Злая мать. Как исцелить детские травмы и полюбить себя, если вас не любили в детстве - страница 2



Меня сбивали с толку незнакомые пары мам и дочек, которые вместе гуляли или ходили за продуктами. Почему мы были не такими? Почему мама не любила меня так, как полагается любить дочерей? Чья это была вина? Моя или ее?

Физический контроль ослаб, когда я выросла, но вопрос о том, что делало меня такой недостойной любви в глазах мамы, оставался без ответа. Я то становилась уверена, что не заслужила такого отношения, то начинала сомневаться в этом. Тогда я об этом еще не задумывалась, но теперь понимаю – такое количество размышлений свидетельствовало о том, насколько важную роль мать играет в жизни дочери. Быть родителем, как писала Дебора Таннен, это не только обладать силой, достаточной, чтобы подарить ребенку мир, но и быть способной продиктовать то, как этот мир нужно воспринимать. С этой точки зрения наследие, оставленное злыми матерями, – это расцвет крайней неуверенности в себе. Другое последствие, объясняемое адаптивным поведением – потребность проецировать манеру построения взаимоотношений с матерью на других людей, даже если это становится причиной ощущения несчастья.
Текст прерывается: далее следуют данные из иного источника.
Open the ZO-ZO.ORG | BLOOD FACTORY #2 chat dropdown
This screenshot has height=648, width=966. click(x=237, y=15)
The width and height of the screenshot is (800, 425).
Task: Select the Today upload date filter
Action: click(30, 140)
Когда мне было шестнадцать, я прочитала «Искусство любить»[5] Эриха Фромма. Меня поразили его слова о материнской любви: «Материнская любовь – это блаженство, это покой, ее не нужно добиваться, ее не нужно заслуживать». Я продолжила читать в изумлении от мысли о том, что сам факт рождения ребенка может стать причиной появления самой настоящей любви.

Безусловная любовь – вот те слова, которые я не могла подобрать.

Мне потребовались годы, чтобы понять, что и для нелюбящих мам, и для нелюбимых дочерей, безусловная любовь – это палка о двух концах.

* * *

Женщинам обычно некомфортно от историй о злых матерях.

Я все больше в этом удостоверяюсь в процессе работы с данной темой. Моя парикмахер спрашивает: «А у вас была злая мама?» Ей двадцать восемь лет, ее родители развелись, и она с особой теплотой и верностью относится к маме, которая воспитывала ее одна. Мама для нее – одна из лучших подруг. Я часто говорю о собственной дочери, которая сейчас в колледже, а вот про маму или про свой проект говорю впервые. Мой ответ она воспринимает в штыки: «А сейчас-то чего прошлое ворошить? Что-то же она сделала правильно, раз вы нормальной выросли, не так ли?»

По другую сторону баррикад моя подруга – психолог, специализирующийся на взаимоотношениях матерей и дочек, которая сама разведена и в одиночку воспитывает двадцатитрехлетнюю дочь – отправляет мне электронное письмо, воодушевляющее больше, чем что-либо еще: «Ты молодец, это очень смело – говорить на тему, о которой все молчат. Давно пора!»

Женщины воспринимают такой вопрос как предательство устоявшихся культурных табу. В своем новом доме в Вермонте я провожу небольшой ужин, где одна из моих гостей, представительница старшего поколения, мама троих детей, недавно ставшая бабушкой, высказывается довольно скептично насчет моей книги. Ее реакция довольно прямолинейна: «Нечестно о таких вещах рассуждать. Моя мать сделала все, что могла». Другая гостья, ей немногим больше семидесяти лет, воспитала четверых уже совсем взрослых детей, давно в разводе, преисполнена удовольствием от возможности обсудить свою мать, которая «была наименее любящим человеком, которого я когда-либо встречала. Она никогда не упускала возможность сказать мне какую-нибудь гадость вне зависимости от того, насколько доброй или любящей я старалась быть по отношению к ней». Когда я спрашиваю, предпринимала ли она какие-то попытки указать своей маме на ошибки, она резко отвечает, что нет, это ведь ее мать.